§ PAGE:
********

Des réformes pourraient voir le jour au Conseil de sécurité, à l'initiative de la Suisse. C'est en tout cas ce que pense l'ancien secrétaire d'Etat Michael Ambühl. Mais pour l'heure, l'institution est paralysée par le droit de veto des cinq membres permanents (Chine, États-Unis, Russie, France et Royaume-Uni).

Or, s'attaquer à celui-ci est une affaire complexe, a expliqué mercredi dans La Matinale Joseph Deiss. L'ancien conseiller fédéral fribourgeois en sait quelque chose. Alors président de l’Assemblée générale des Nations Unies de 2010 à 2011, il s'était attelé à la tâche, pour rapidement se rendre compte qu’une année de présidence ne suffirait absolument pas.

Veto sur la suppression du droit de veto

"Pour supprimer le droit de veto, il faut changer la charte", dit-il. "Pour changer la charte, il y a d'un côté un avantage: l'assemblée des membres qu'il faut organiser n'a pas besoin de l'approbation des cinq membres permanents du Conseil de sécurité". Car dans ce cas, ils n'ont pas de droit de veto.

********

§ CONSIGNE 1:
Pour chacune des affirmations suivantes, indiquez par oui ou par non si elle concorde avec le texte sur le droit de veto, en citant mot pour mot le passage qui tranche : (a) Joseph Deiss a présidé l'Assemblée générale des Nations Unies de 2010 à 2011. (b) L'assemblée des membres chargée de changer la charte doit obtenir l'approbation des cinq membres permanents du Conseil de sécurité. (c) Joseph Deiss a constaté qu'une année de présidence suffisait pour s'attaquer au droit de veto.
La liste qui suit n'a aucun rapport avec le texte sur le droit de veto.

§ DONNÉES ENREGISTRÉES:
********

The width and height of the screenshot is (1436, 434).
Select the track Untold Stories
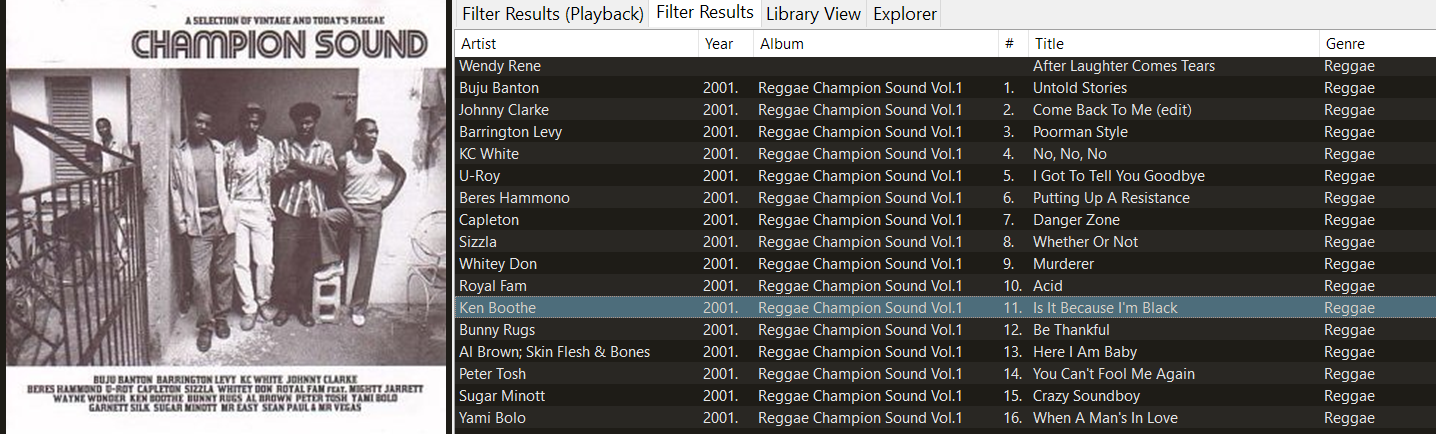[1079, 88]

********

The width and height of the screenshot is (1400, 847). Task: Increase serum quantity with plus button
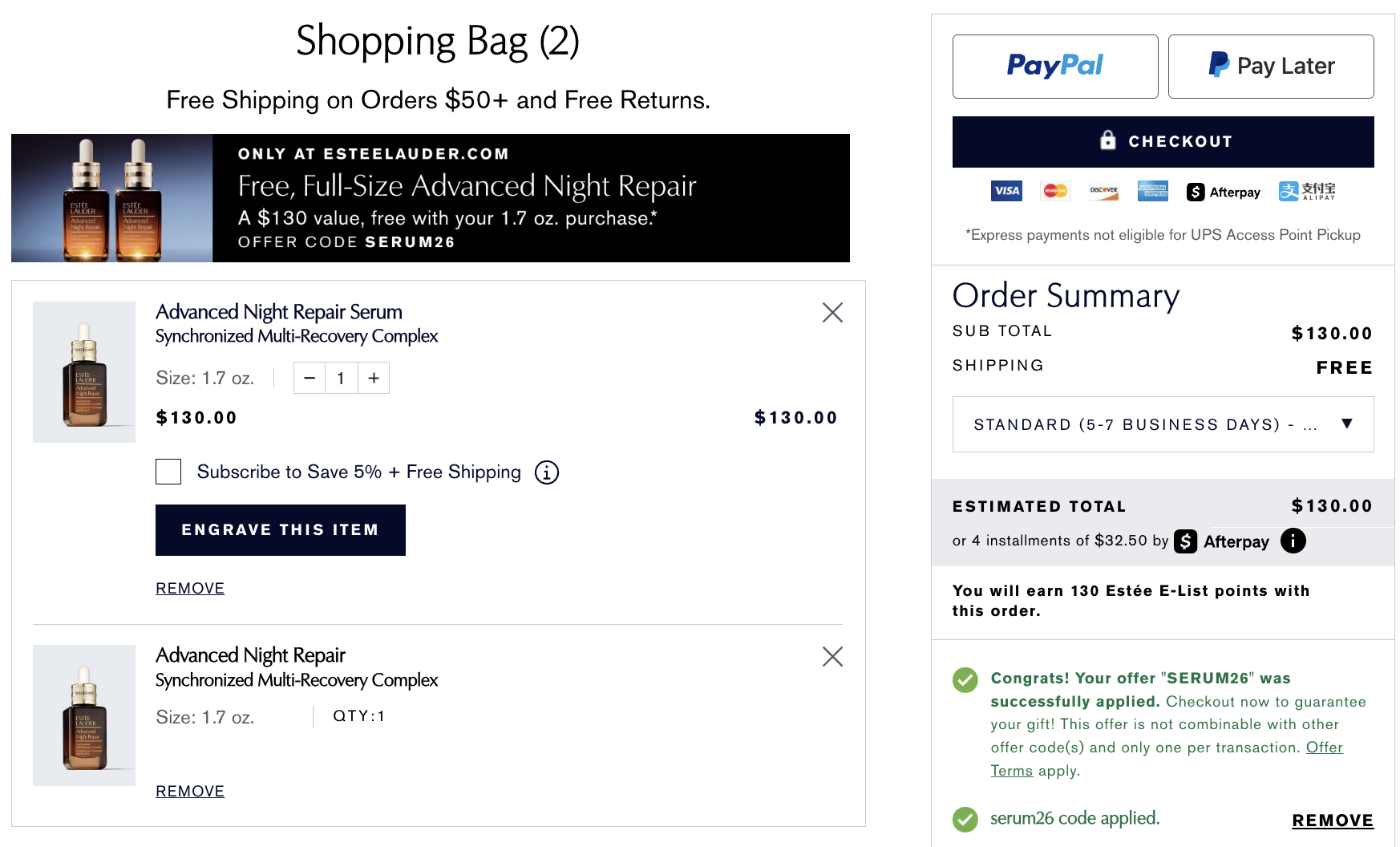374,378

********

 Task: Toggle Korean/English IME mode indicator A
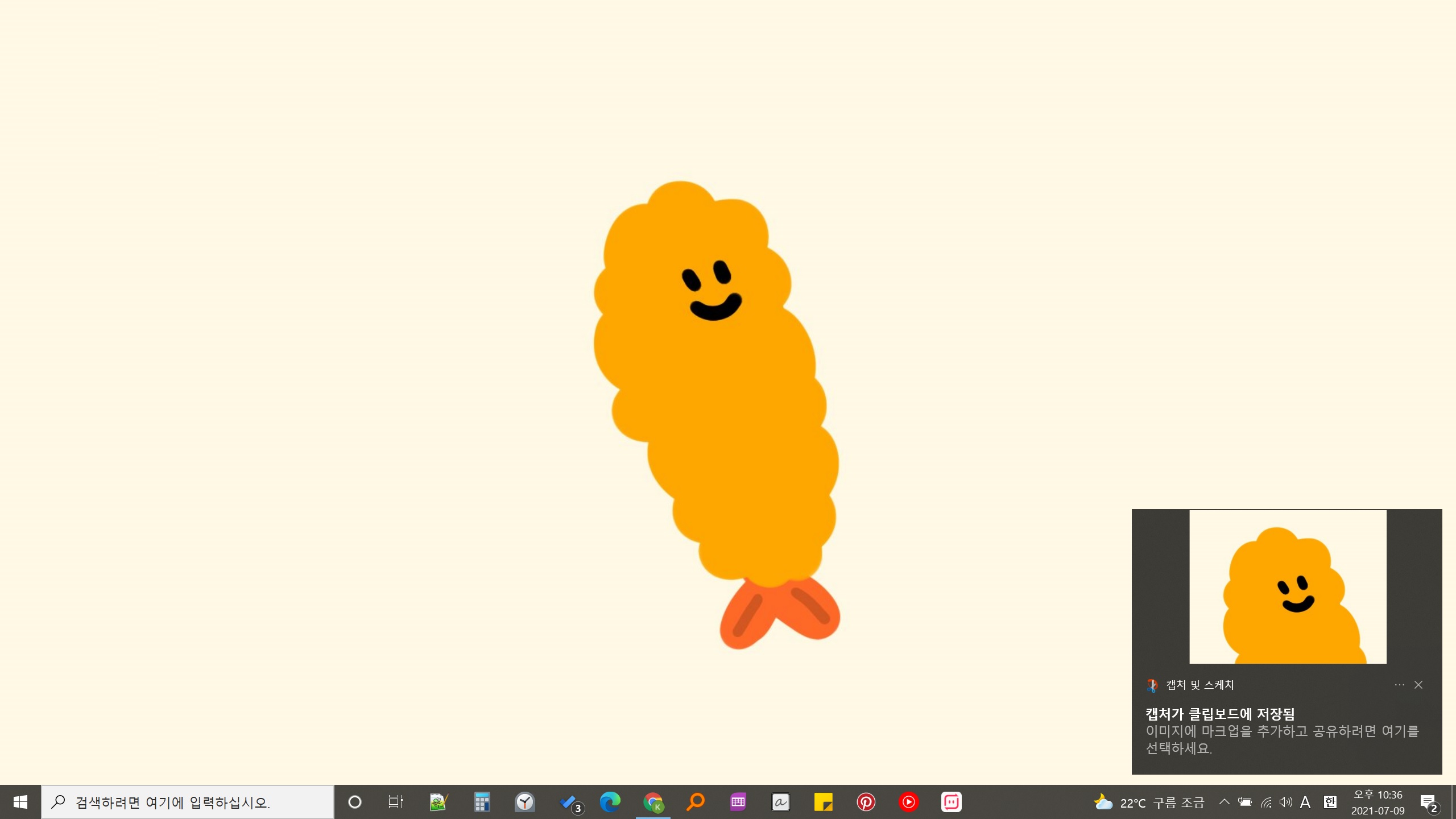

********

§ CONSIGNE 2:
Repérez dans la liste chaque ligne qui contient le mot "screenshot", puis recopiez-la.

§ RÉPONSE 1:
(a) Oui : « Alors président de l’Assemblée générale des Nations Unies de 2010 à 2011 ».
(b) Non : « l'assemblée des membres qu'il faut organiser n'a pas besoin de l'approbation des cinq membres permanents du Conseil de sécurité ».
(c) Non : « une année de présidence ne suffirait absolument pas ».

§ RÉPONSE 2:
The width and height of the screenshot is (1436, 434).
The width and height of the screenshot is (1400, 847). Task: Increase serum quantity with plus button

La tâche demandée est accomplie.